(QUOTED TEXT)
***

Coleridge’s Ancient Mariner and Poe’s Maelstrom

Without static you have no continuity. (Theatre and the Visual Arts, 1971)

In a succinct note in the (since defunct) Poe Newsletter, Margaret J. Yonce detailed many of the parallels between Coleridge’s Rime of the Ancient Mariner and Poe’s Descent into the Maelstrom. Both are epyllia which unfold as tales told within a tale. Both are accounts of harrowing events at sea. In both only a single individual of an original ship’s crew survives the experience, or series of experiences, to which their crafts are exposed. Both mariners are rendered unrecognizable by their ordeal. And both are delivered from it by an unlikely mode of conveyance that is super-natural (in Coleridge) or seemingly contra-natural (in Poe).

The ultimate homecoming of Coleridge’s mariner is depicted in a way which could have served as an outline for Poe’s tale:

…a sound was heard.
Under the water it rumbled on,
Still louder and more dread :
It reach’d the ship, it split the bay;
The ship went down like lead.
Stunned by that loud and dreadful sound,
Which sky and ocean smote,
Like one that hath been seven days drown’d
My body lay afloat;
But swift as dreams, myself I found
Within the Pilot’s boat.
Upon the whirl, where sank the ship,
The boat spun round and round;
And all was still…

John Livingston Lowes‘ Road to Xanadu (1927) is an investigation of Coleridge’s imagination as it worked to compose The Rime of the Ancient Mariner. In it, a further highly important relationship of Poe’s Maelstrom to Coleridge’s Mariner, one not noted by Yonce, may be seen. As Lowes points out:

The [ancient mariner’s] ship is at the Equator twice. It crosses it in the Atlantic sailing south, and the equatorial calms of the Pacific are the stage for half the action of the story (…) the course [is] from Equator to Equator round the Horn (115, 122)

If ‘south’ is conceived as ‘down’, as it is on our usual maps and globes, Coleridge’s mariner descends from the Equator in the Atlantic and then ascends again back to the Equator in the Pacific.  This he does in a linear movement on the surface of the sea, horizontally. What Poe does is to present the same figure in the depths of the sea, vertically,  His mariner also descends and ascends, but he does so in place — within the vortex of the Maelstrom

Both tales describe complications of space. Both describe utterly differing regions which are yet accessible to each other — although only with life-threatening difficulty. The ancient mariner faces extreme cold and too much wind, and then extreme heat and too little wind.  Poe’s mariner encounters the strange physics of the whirlpool. These conditions are remarkable both in themselves and in their terrible proximity to the normal conditions at sea from which both set out and to which both finally return.

But what about time? In his poem about the Maelstrom, McLuhan’s close friend Cleanth Brooks described the whirlpool as a kind of clock and suggested that its central protagonist is “time’s enterprise”:

Geared to the whirlpool now, destruction’s dial,
The fool can read (…)

***

(RECORDED INFORMATION)
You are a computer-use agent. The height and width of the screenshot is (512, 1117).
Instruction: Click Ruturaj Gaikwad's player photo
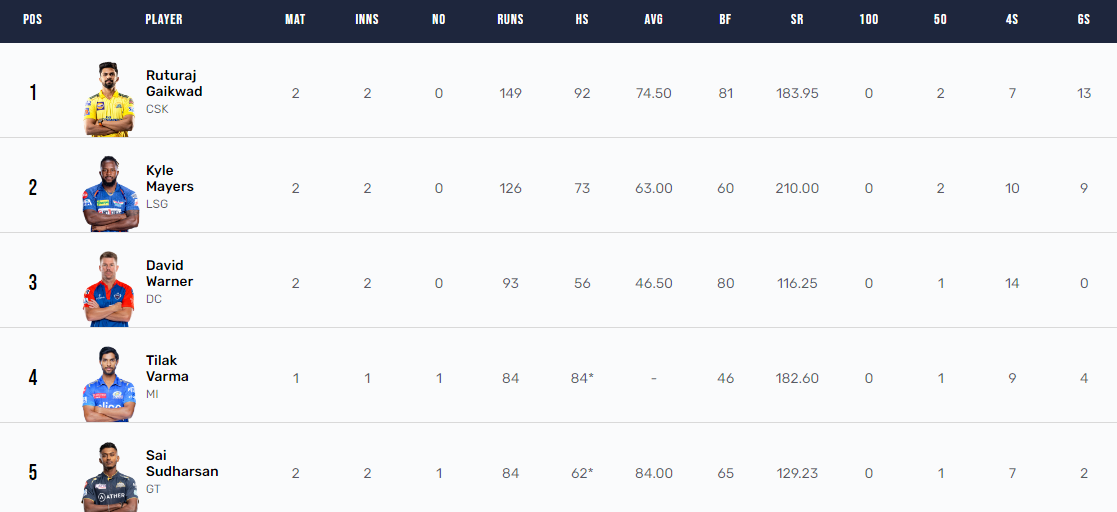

***

(WORK TO DO)
A) According to the essay, who detailed many of the parallels between the two tales, and in which publication?
B) List every person the essay names.
C) Reproduce the stretch of the essay from "Under the water" through "the Pilot’s boat.", changing "lead" to "stone".

(RESULTS FOR EACH TASK)
A) Margaret J. Yonce, in the Poe Newsletter.

B) Coleridge, Poe, Margaret J. Yonce, John Livingston Lowes, McLuhan, Cleanth Brooks

C)
Under the water it rumbled on,
Still louder and more dread :
It reach’d the ship, it split the bay;
The ship went down like stone.
Stunned by that loud and dreadful sound,
Which sky and ocean smote,
Like one that hath been seven days drown’d
My body lay afloat;
But swift as dreams, myself I found
Within the Pilot’s boat.